Georgia Senate election: Who is Reverend Raphael Warnock?
- Published
Rev Raphael Warnock - pastor for 15 years of a church that was at the spiritual heart of the civil rights movement - is no stranger to elections.
The first black senator of the former confederate state of Georgia - one of seven states that fought for slavery in the Civil War - has in just four years run in four different elections to keep his seat.
The 53-year-old Democrat is only the 11th black senator in US history.
He was raised in public housing in Savannah, as the 11th of 12 children born to Jonathan, also a pastor, and Verene. His mother, he said, worked as a cotton-picker when she was younger.
"The other day, because this is America, the 82-year-old hands that used to pick somebody else's cotton went to the polls and picked her youngest son to be a United States senator," he said upon defeating Republican wealthy businesswoman Kelly Loeffler in 2021.
That shock victory led to a 50-50 split in the Senate, allowing President Joe Biden's party to take control of the upper chamber of Congress.
Georgia rules require a candidate to receive over 50% of the vote, which meant he had to defeat Loeffler a second time in a runoff election after failing to win a majority in the first round of voting.
As the incumbent in November 2022, he narrowly won more votes than former NFL star Herschel Walker, a longtime friend of Donald Trump, but not by enough to avoid yet another runoff.
His fourth victory in four years allows him to be sworn in in January to start his first full six-year Senate term.
A graduate of the historically black Morehouse College in Atlanta, Rev Warnock worked as a youth pastor in New York City in the 1990s before moving to Baltimore, one of the poorest cities in the US.
There, he worked to educate his congregation about the risks of HIV/Aids, which was running at crisis levels among African Americans.

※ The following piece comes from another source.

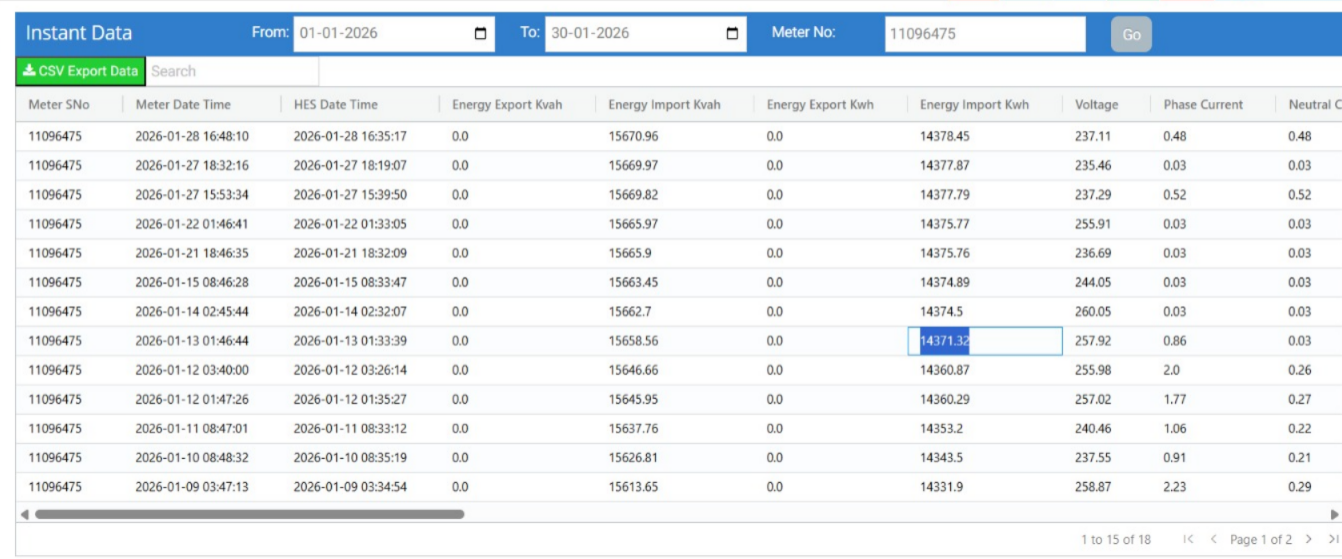Sort by Meter Date Time column header
Image resolution: width=1342 pixels, height=559 pixels.
(x=183, y=104)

He also supports access to abortion, making him a rarity among faith leaders, and opposes the death penalty.
In 2005, he took up the post at Ebenezer Baptist Church in Atlanta, Georgia - the church where Dr Martin Luther King was baptised and once preached. Rev Warnock became the youngest senior pastor in the history of the church, which has become synonymous with the history of African Americans' fight for civil rights.
Rev Warnock has clashed with authority. He was arrested in 2014 for taking part in a protest against the refusal of Republicans to expand Medicaid healthcare coverage. Three years later, he was arrested again, this time as one of several pastors protesting against moves to repeal the Affordable Care Act, which makes it easier for Americans to get health insurance.
Fair pay and voting rights are other causes he has fought for.
On the campaign trail, President Barack Obama said of the man who gave the benediction at his second inauguration in 2013: "You don't find a lot of people in Washington like Rev Warnock."
Rev Warnock has said his principles are driven by his faith. "I've always tried to leverage the moral truth to create moral good. My whole life has been about service. And that doesn't end at the church door, it starts there."